JavaScript Quality Assurance Tools and Usage Outcomes

Reviewed by Greg Wilson / 2021-09-28
Keywords: Quality

I believe in tool-based development just as strongly as I believe that we should base our working practices on the best available evidence. I therefore enjoyed Kavaler2019, which looks at how the adoption of linters, dependency managers, and coverage checkers affect four aspects of a project: code churn, number of pull requests, number of contributors, and number of outstanding issues. The specific questions they set out to answer are:

  1. How often do projects change between tools within the same task class?
  2. Are there measurable changes, in terms of monthly churn, pull requests, number of contributors, and issues, associated with adopting a tool? Are different tools within an equivalence class associated with different outcomes?
  3. Are certain tool adoption sequences more associated with changes in our outcomes of interest than others?

After collecting data from GitHub and building some mixed-effects models, their conclusions are:

  1. "Most projects choose one tool within a task class and stick to it for their observed lifetime. However, when projects adopt additional tools within the same task class, they often move in the same direction as other projects, e.g., JSHint to ESLint."
  2. Their full analysis of impact fills a page and a half, but the short version is, "We find that there are measurable, but varied, associations between tool adoption and monthly churn, PRs, and unique authors for both immediate discontinuities and post-intervention slopes. We find that tools within a task class are associated with changes in outcomes in the same direction, with the exception of ESLint and coveralls for monthly churn. For issues, in all significant cases, tools are associated with a discontinuous increase in monthly issues; however, all significant post-intervention slopes are negative (decreasing issues over time). Regarding issue prevalence, standardJS, coveralls, and david stand out as tools with significant and negative post-intervention slopes."
  3. "Some sequences of tool adoptions are more associated with changes in our outcomes of interest than others. [Translation: sometimes order matters, sometimes it doesn't.] We find that some tool adoption sequences, compared to others consisting of the same tools but in a different order, are associated with changes in opposite directions. [Translation: sometimes adopting A then B moves a metric up but adopting B then A moves the same metric down.]"
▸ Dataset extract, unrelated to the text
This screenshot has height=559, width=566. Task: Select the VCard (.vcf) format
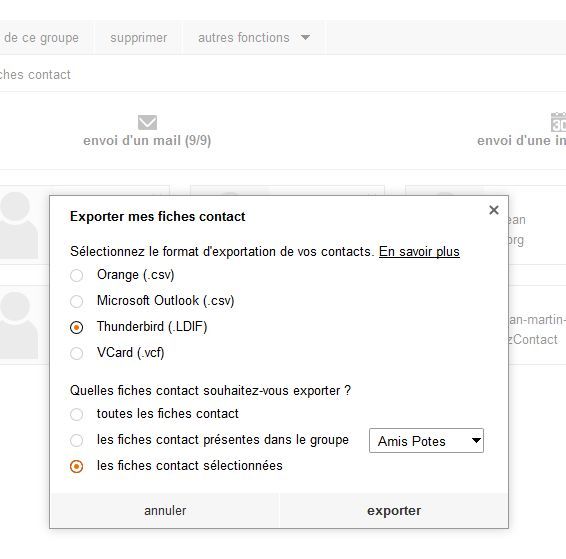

Finally, the authors are frank about possible threats to the validity of their work:

The notion of goodness-of-fit in [mixed-effects models] is highly debated, with many available metrics for assessment. We note that our models for RQ2 have relatively low marginal R2 values. However, our conditional R2 are much higher (44.8% to 58.9%), suggesting appropriate fit when considering project-level differences. We also note relatively small effect size for tool interventions and post-intervention slopes. We believe this is expected, as we have controls for multiple covariates that have been shown to highly associate with our outcomes; thus, these controls likely absorb variance that would otherwise be attributed to tools, leading to smaller effect size for tool measures. Finally, as with any statistical model, we have the threat of missing confounds. We attempted to control for multiple aspects which could affect our outcomes and made a best-effort to gather data from as many projects as possible.

Disclaimers like this are part of why I believe that we cannot just present students with the results of empirical studies: we must teach them the data science used to get those results so that they can interpret and evaluate them.

Kavaler2019 David Kavaler, Asher Trockman, Bogdan Vasilescu, and Vladimir Filkov: "Tool Choice Matters: JavaScript Quality Assurance Tools and Usage Outcomes in GitHub Projects". 2019 IEEE/ACM 41st International Conference on Software Engineering (ICSE), 10.1109/icse.2019.00060.

Quality assurance automation is essential in modern software development. In practice, this automation is supported by a multitude of tools that fit different needs and require developers to make decisions about which tool to choose in a given context. Data and analytics of the pros and cons can inform these decisions. Yet, in most cases, there is a dearth of empirical evidence on the effectiveness of existing practices and tool choices. We propose a general methodology to model the time-dependent effect of automation tool choice on four outcomes of interest: prevalence of issues, code churn, number of pull requests, and number of contributors, all with a multitude of controls. On a large data set of npm JavaScript projects, we extract the adoption events for popular tools in three task classes: linters, dependency managers, and coverage reporters. Using mixed methods approaches, we study the reasons for the adoptions and compare the adoption effects within each class, and sequential tool adoptions across classes. We find that some tools within each group are associated with more beneficial outcomes than others, providing an empirical perspective for the benefits of each. We also find that the order in which some tools are implemented is associated with varying outcomes.